EXERCISE PROMPT: Leaving out the pictures, output each record exactly as it stands.
[EXTRACTED DATA — start]
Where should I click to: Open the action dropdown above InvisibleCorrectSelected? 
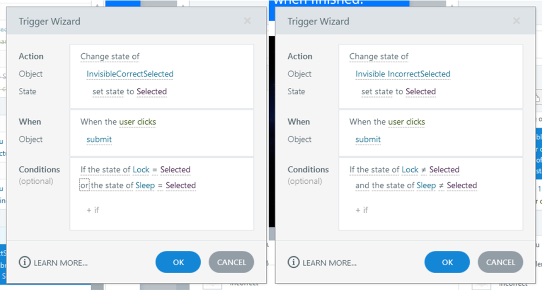pyautogui.click(x=110, y=56)
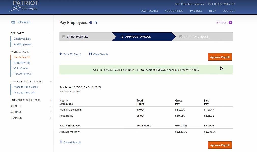Click the trash icon next to Cancel Payroll
Image resolution: width=257 pixels, height=152 pixels.
pyautogui.click(x=61, y=142)
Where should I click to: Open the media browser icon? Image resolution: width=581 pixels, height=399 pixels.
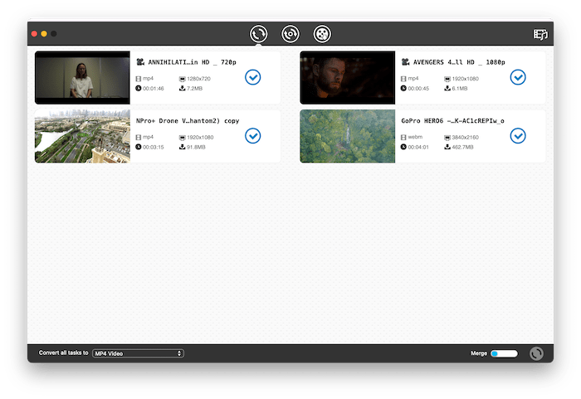(541, 35)
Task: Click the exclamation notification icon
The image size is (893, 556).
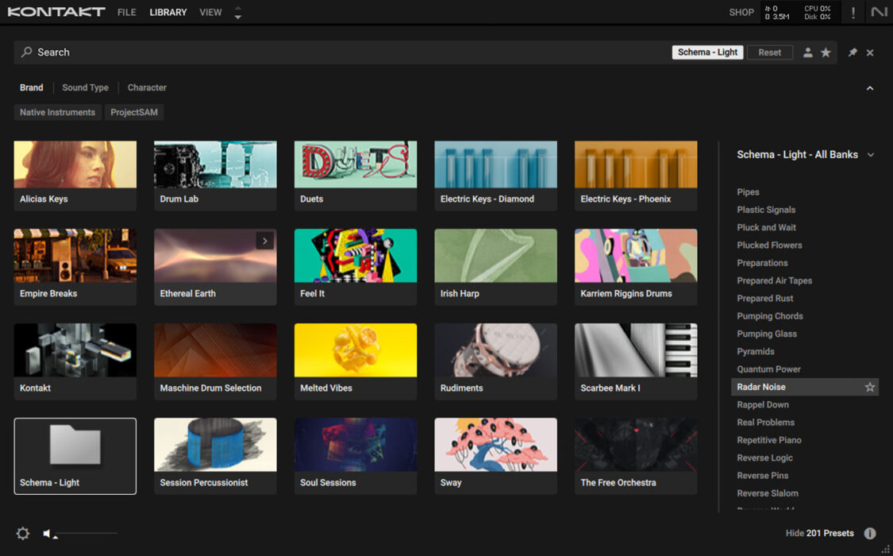Action: (852, 12)
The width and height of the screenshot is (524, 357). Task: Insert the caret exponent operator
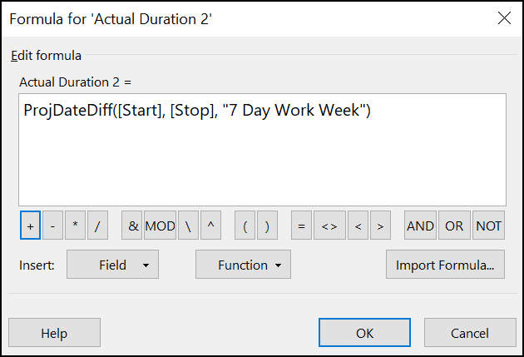coord(211,226)
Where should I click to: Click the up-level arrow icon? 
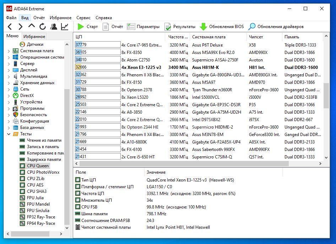[32, 27]
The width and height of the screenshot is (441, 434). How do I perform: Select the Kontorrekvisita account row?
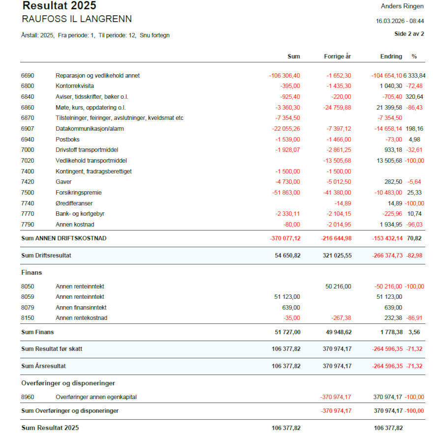(75, 86)
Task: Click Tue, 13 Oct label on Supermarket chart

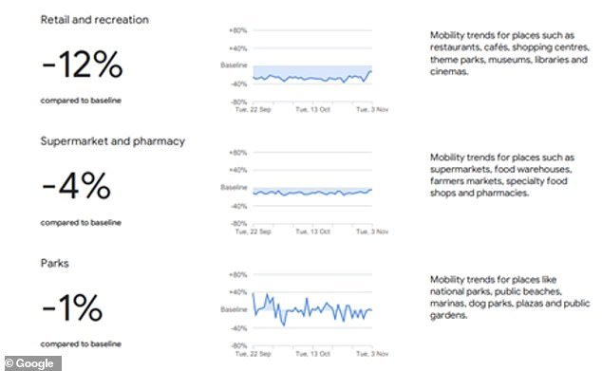Action: 313,232
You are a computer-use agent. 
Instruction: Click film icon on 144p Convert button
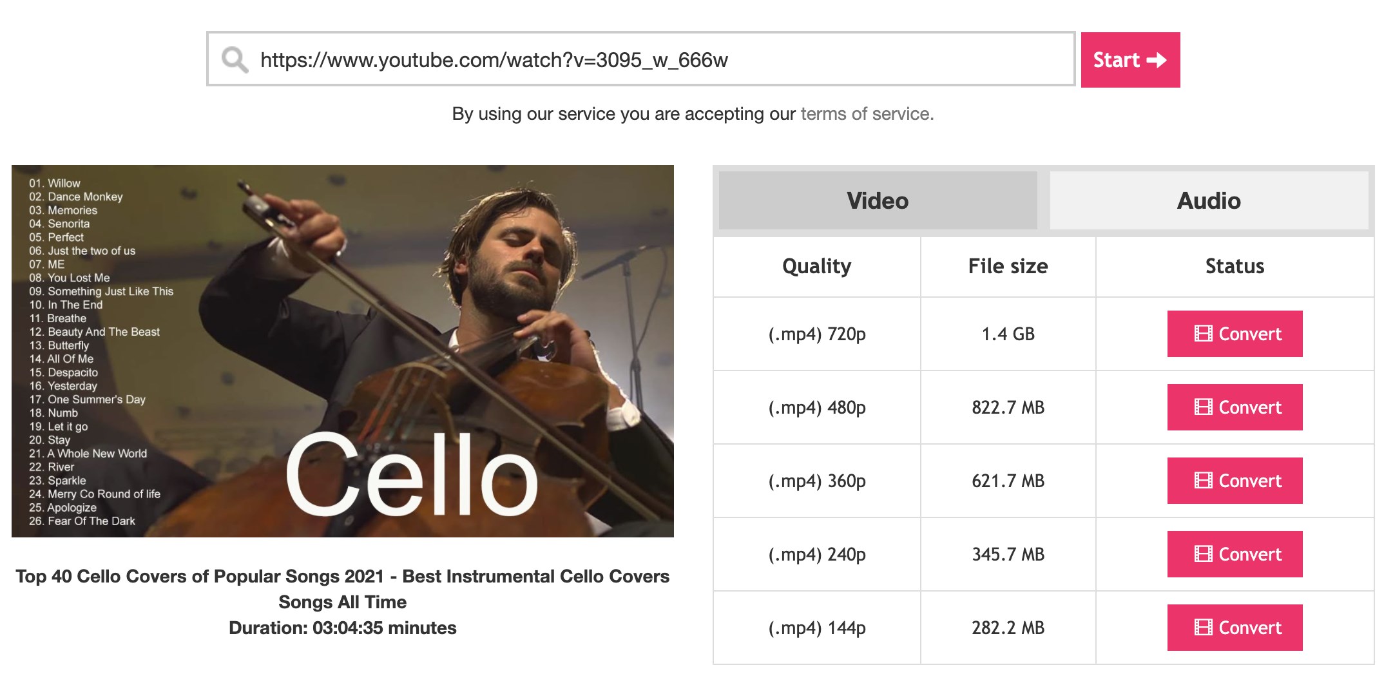pyautogui.click(x=1203, y=628)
[EXTRACTED DATA — finish]
SOLUTION TO THIS PROBLEM:
Where should I click to: Open the action dropdown above InvisibleCorrectSelected? 
pyautogui.click(x=110, y=56)
Click the trash icon next to Cancel Payroll
Image resolution: width=257 pixels, height=152 pixels.
pyautogui.click(x=61, y=142)
Where should I click to: Open the media browser icon? Image resolution: width=581 pixels, height=399 pixels.
(541, 35)
Task: Click the exclamation notification icon
The image size is (893, 556).
Action: (852, 12)
The width and height of the screenshot is (524, 357). Task: Insert the caret exponent operator
coord(211,226)
Where should I click to: Click the up-level arrow icon? 
[32, 27]
The width and height of the screenshot is (441, 434). How do I perform: Select the Kontorrekvisita account row?
(75, 86)
Task: Click Tue, 13 Oct label on Supermarket chart

Action: 313,232
You are a computer-use agent. 
Instruction: Click film icon on 144p Convert button
pyautogui.click(x=1203, y=628)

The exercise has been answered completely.